[[ Raw data open ]]

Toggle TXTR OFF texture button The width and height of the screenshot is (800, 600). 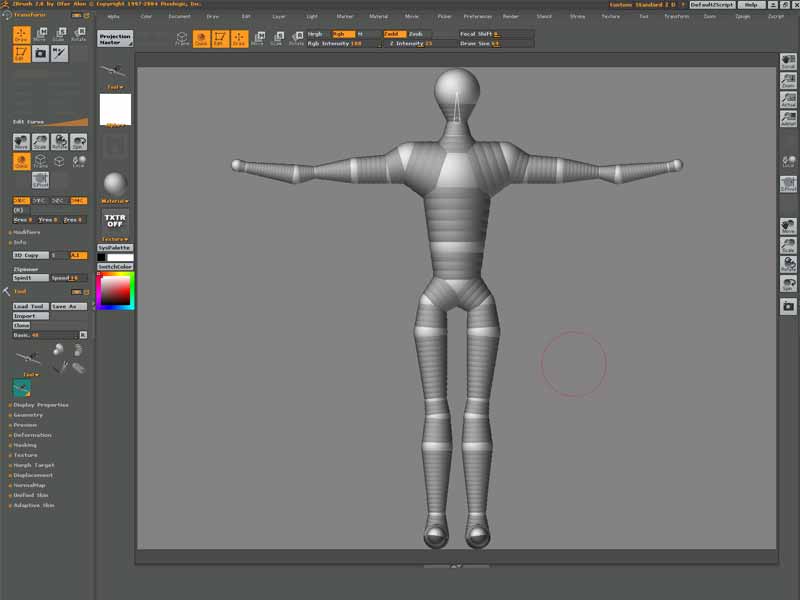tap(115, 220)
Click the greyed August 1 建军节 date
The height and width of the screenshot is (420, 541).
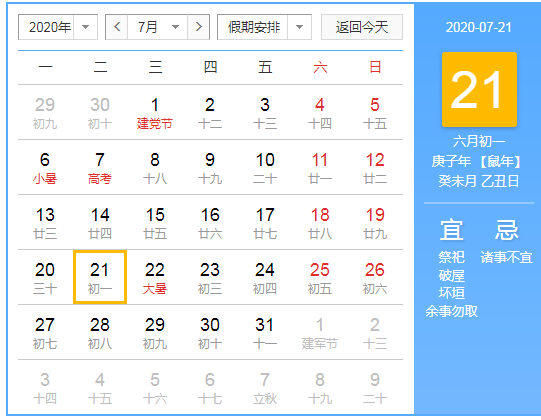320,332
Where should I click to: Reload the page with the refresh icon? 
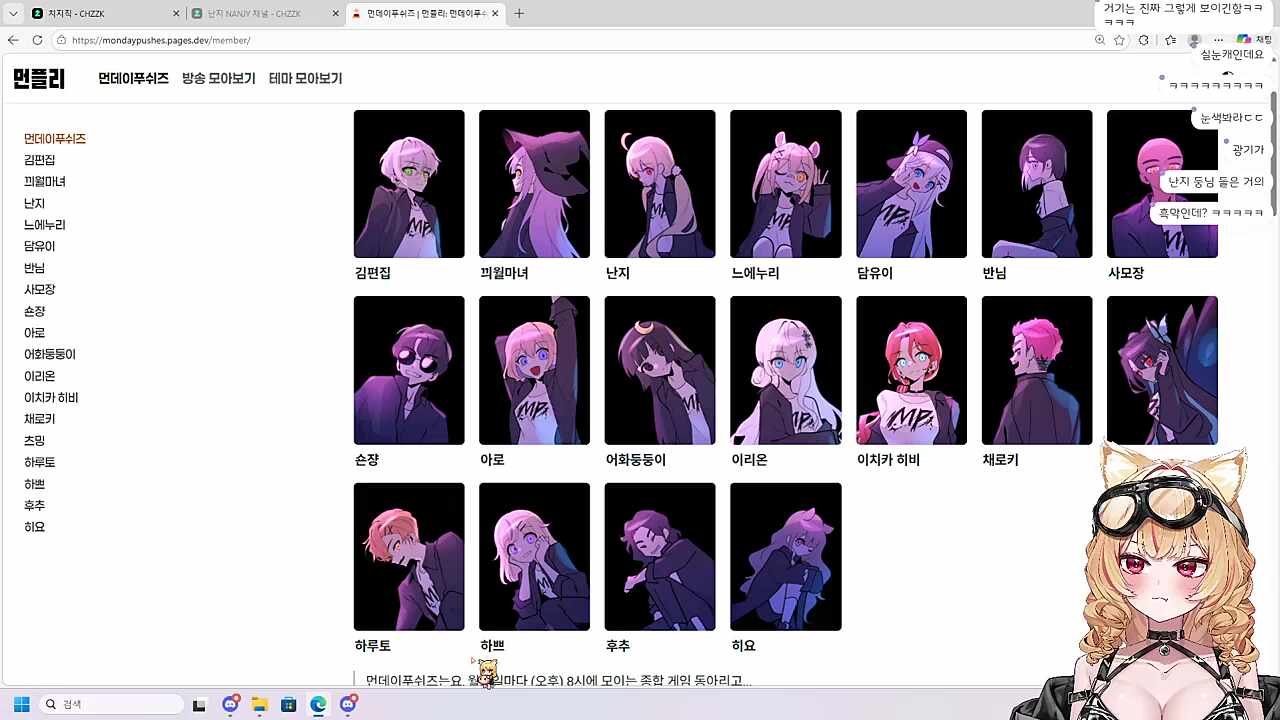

[[ Raw data closed ]]

> Problem statement
Please copy the lines above, starting at the one that holds "Click the greyed August 1 建军节 date" and stopping after the last line, exactly as they appear and minus the pictures.

> Written response
Click the greyed August 1 建军节 date
The height and width of the screenshot is (420, 541).
320,332
Where should I click to: Reload the page with the refresh icon? 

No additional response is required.